## TASK DETAILS
Copy out the records that appear below, exactly as each one reads.

===== THE INPUT =====

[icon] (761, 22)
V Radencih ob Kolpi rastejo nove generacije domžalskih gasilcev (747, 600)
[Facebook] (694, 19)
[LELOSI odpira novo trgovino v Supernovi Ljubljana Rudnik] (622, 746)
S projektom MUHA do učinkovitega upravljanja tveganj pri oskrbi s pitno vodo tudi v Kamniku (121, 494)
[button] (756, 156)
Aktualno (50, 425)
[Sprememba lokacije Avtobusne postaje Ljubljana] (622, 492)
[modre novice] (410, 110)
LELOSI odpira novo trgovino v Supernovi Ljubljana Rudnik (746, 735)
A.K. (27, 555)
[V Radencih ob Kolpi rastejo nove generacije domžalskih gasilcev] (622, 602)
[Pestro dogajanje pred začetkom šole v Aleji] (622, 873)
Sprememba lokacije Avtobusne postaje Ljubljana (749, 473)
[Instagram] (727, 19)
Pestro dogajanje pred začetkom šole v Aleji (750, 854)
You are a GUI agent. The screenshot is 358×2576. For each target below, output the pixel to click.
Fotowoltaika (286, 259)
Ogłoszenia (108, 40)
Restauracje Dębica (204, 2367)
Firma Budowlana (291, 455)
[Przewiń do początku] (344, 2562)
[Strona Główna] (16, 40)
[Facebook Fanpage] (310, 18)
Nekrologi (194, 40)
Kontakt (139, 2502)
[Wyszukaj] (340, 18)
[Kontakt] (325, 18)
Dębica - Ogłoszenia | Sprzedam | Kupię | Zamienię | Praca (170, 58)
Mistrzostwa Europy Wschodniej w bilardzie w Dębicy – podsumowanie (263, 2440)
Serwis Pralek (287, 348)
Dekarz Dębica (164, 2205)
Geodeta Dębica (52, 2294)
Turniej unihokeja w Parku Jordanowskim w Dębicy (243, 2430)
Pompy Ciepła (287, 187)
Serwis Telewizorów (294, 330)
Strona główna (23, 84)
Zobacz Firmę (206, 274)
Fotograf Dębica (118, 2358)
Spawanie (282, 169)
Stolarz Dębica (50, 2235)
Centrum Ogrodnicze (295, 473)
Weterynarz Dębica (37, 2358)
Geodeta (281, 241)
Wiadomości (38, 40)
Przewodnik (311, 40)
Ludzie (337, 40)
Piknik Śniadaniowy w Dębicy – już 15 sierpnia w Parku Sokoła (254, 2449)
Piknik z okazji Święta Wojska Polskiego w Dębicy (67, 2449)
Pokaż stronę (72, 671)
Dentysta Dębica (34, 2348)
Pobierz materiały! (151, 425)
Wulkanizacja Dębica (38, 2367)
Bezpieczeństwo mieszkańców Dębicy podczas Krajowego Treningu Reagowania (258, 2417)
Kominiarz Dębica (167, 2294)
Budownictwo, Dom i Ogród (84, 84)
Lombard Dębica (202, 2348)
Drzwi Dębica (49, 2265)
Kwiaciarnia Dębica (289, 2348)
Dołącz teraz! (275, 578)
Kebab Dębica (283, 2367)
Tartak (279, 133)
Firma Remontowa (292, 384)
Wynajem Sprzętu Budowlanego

=====

## REPLY TO THE EXERCISE
[icon] (761, 22)
V Radencih ob Kolpi rastejo nove generacije domžalskih gasilcev (747, 600)
[Facebook] (694, 19)
[LELOSI odpira novo trgovino v Supernovi Ljubljana Rudnik] (622, 746)
S projektom MUHA do učinkovitega upravljanja tveganj pri oskrbi s pitno vodo tudi v Kamniku (121, 494)
[button] (756, 156)
Aktualno (50, 425)
[Sprememba lokacije Avtobusne postaje Ljubljana] (622, 492)
[modre novice] (410, 110)
LELOSI odpira novo trgovino v Supernovi Ljubljana Rudnik (746, 735)
A.K. (27, 555)
[V Radencih ob Kolpi rastejo nove generacije domžalskih gasilcev] (622, 602)
[Pestro dogajanje pred začetkom šole v Aleji] (622, 873)
Sprememba lokacije Avtobusne postaje Ljubljana (749, 473)
[Instagram] (727, 19)
Pestro dogajanje pred začetkom šole v Aleji (750, 854)
You are a GUI agent. The screenshot is 358×2576. For each target below, output the pixel to click.
Fotowoltaika (286, 259)
Ogłoszenia (108, 40)
Restauracje Dębica (204, 2367)
Firma Budowlana (291, 455)
[Przewiń do początku] (344, 2562)
[Strona Główna] (16, 40)
[Facebook Fanpage] (310, 18)
Nekrologi (194, 40)
Kontakt (139, 2502)
[Wyszukaj] (340, 18)
[Kontakt] (325, 18)
Dębica - Ogłoszenia | Sprzedam | Kupię | Zamienię | Praca (170, 58)
Mistrzostwa Europy Wschodniej w bilardzie w Dębicy – podsumowanie (263, 2440)
Serwis Pralek (287, 348)
Dekarz Dębica (164, 2205)
Geodeta Dębica (52, 2294)
Turniej unihokeja w Parku Jordanowskim w Dębicy (243, 2430)
Pompy Ciepła (287, 187)
Serwis Telewizorów (294, 330)
Strona główna (23, 84)
Zobacz Firmę (206, 274)
Fotograf Dębica (118, 2358)
Spawanie (282, 169)
Stolarz Dębica (50, 2235)
Centrum Ogrodnicze (295, 473)
Weterynarz Dębica (37, 2358)
Geodeta (281, 241)
Wiadomości (38, 40)
Przewodnik (311, 40)
Ludzie (337, 40)
Piknik Śniadaniowy w Dębicy – już 15 sierpnia w Parku Sokoła (254, 2449)
Piknik z okazji Święta Wojska Polskiego w Dębicy (67, 2449)
Pokaż stronę (72, 671)
Dentysta Dębica (34, 2348)
Pobierz materiały! (151, 425)
Wulkanizacja Dębica (38, 2367)
Bezpieczeństwo mieszkańców Dębicy podczas Krajowego Treningu Reagowania (258, 2417)
Kominiarz Dębica (167, 2294)
Budownictwo, Dom i Ogród (84, 84)
Lombard Dębica (202, 2348)
Drzwi Dębica (49, 2265)
Kwiaciarnia Dębica (289, 2348)
Dołącz teraz! (275, 578)
Kebab Dębica (283, 2367)
Tartak (279, 133)
Firma Remontowa (292, 384)
Wynajem Sprzętu Budowlanego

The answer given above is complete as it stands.